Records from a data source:
- Opening Delimiter -

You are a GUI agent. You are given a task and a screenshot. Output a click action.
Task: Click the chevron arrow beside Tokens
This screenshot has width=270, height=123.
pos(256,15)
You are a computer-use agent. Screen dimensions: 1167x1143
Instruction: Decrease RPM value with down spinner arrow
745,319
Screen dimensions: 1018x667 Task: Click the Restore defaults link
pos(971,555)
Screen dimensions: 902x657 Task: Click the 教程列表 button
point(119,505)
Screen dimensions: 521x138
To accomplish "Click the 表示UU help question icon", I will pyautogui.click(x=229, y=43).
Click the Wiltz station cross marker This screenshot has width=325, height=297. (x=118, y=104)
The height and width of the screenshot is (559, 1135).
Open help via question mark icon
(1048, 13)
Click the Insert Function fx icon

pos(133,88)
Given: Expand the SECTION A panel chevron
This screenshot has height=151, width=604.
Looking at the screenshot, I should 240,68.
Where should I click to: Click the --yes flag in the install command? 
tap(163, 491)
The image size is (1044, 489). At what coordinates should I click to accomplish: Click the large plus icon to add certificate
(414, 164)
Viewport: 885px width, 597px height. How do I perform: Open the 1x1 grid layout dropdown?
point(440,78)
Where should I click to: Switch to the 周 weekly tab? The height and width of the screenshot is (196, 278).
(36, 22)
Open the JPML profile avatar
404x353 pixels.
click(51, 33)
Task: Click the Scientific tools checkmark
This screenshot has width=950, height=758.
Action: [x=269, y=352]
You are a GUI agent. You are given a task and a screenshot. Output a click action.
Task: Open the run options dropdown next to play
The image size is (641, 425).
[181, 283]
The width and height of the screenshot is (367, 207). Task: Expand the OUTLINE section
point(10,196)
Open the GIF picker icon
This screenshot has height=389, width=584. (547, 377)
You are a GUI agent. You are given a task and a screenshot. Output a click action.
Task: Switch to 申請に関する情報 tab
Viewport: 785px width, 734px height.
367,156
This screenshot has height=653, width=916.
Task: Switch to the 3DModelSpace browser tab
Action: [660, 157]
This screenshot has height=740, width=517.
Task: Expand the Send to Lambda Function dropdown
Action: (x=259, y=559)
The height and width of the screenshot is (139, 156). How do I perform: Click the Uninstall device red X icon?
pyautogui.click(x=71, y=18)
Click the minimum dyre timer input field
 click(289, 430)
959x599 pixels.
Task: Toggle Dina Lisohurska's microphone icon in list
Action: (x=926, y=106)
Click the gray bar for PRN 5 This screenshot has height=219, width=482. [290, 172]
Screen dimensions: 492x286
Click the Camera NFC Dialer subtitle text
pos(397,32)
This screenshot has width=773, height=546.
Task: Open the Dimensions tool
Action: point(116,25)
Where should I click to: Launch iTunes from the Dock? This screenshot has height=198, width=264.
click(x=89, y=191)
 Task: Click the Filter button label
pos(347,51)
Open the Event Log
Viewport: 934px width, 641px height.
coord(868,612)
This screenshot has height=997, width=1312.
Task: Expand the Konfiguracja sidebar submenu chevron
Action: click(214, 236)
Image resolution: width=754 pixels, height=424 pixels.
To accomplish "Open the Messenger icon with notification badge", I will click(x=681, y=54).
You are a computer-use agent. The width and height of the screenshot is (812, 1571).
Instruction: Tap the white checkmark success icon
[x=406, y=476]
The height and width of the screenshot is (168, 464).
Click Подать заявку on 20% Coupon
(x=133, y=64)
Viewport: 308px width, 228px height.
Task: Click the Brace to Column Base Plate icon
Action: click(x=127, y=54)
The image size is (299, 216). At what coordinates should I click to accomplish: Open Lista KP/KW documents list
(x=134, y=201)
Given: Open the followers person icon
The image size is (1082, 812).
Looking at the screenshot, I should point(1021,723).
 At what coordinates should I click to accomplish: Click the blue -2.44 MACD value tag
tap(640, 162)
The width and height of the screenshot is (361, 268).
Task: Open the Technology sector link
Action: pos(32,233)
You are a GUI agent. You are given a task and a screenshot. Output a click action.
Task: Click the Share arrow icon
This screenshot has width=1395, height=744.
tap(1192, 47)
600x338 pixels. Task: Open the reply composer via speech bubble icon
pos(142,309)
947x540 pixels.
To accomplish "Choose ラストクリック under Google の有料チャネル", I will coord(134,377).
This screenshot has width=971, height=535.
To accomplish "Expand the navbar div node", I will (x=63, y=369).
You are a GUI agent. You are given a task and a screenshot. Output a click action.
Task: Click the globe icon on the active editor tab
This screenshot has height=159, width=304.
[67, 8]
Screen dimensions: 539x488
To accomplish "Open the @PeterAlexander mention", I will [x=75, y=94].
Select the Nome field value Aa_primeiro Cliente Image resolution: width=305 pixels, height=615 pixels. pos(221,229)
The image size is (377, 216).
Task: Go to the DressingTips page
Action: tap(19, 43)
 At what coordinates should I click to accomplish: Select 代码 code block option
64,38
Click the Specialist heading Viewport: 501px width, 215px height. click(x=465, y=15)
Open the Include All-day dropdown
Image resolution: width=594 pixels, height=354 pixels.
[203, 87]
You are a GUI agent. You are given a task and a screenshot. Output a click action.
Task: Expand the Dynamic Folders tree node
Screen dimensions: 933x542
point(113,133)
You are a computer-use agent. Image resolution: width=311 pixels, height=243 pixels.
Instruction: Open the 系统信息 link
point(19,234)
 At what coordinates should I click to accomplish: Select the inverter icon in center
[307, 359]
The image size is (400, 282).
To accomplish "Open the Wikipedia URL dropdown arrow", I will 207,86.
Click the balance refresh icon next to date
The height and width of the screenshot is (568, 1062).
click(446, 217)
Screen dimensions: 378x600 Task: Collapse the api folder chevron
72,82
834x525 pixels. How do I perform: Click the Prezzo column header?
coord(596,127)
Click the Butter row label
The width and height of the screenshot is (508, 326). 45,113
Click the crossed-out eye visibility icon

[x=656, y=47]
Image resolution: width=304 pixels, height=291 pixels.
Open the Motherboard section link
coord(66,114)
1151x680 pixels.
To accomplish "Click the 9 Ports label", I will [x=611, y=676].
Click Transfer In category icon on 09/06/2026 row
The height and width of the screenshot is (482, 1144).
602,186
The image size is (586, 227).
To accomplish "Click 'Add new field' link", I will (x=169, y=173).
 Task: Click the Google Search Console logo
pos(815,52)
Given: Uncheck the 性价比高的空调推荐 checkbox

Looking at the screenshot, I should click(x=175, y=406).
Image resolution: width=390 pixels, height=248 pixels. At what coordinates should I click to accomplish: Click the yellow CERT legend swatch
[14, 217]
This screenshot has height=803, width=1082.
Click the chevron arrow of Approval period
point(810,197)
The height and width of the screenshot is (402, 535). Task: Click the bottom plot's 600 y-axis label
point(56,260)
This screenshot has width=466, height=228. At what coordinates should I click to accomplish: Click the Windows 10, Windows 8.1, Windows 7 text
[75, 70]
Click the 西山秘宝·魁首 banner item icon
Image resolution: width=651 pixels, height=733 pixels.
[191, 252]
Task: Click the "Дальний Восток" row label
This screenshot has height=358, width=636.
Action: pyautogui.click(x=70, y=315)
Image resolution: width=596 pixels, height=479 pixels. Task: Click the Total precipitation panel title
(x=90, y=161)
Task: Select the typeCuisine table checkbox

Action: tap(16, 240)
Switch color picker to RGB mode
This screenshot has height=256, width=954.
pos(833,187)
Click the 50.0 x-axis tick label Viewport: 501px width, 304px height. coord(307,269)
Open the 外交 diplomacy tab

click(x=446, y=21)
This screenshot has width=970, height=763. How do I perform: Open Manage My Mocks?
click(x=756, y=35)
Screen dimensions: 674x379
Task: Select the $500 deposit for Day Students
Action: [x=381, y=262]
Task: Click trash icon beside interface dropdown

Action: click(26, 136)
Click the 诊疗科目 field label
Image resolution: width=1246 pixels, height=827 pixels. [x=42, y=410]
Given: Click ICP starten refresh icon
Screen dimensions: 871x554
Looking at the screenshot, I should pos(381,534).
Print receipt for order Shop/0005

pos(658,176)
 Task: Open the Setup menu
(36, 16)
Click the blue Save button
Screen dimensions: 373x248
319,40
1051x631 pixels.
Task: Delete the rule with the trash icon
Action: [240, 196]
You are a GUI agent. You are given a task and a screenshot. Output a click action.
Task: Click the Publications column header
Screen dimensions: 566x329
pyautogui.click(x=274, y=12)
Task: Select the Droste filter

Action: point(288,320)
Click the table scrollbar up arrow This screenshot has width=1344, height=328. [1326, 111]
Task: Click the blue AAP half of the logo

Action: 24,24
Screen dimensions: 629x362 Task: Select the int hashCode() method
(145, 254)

- Closing Delimiter -

= Instructions to follow =
Reply with nothing but a number: how many lines of the entries above contain the string "node"?

= Answer to the exercise =
2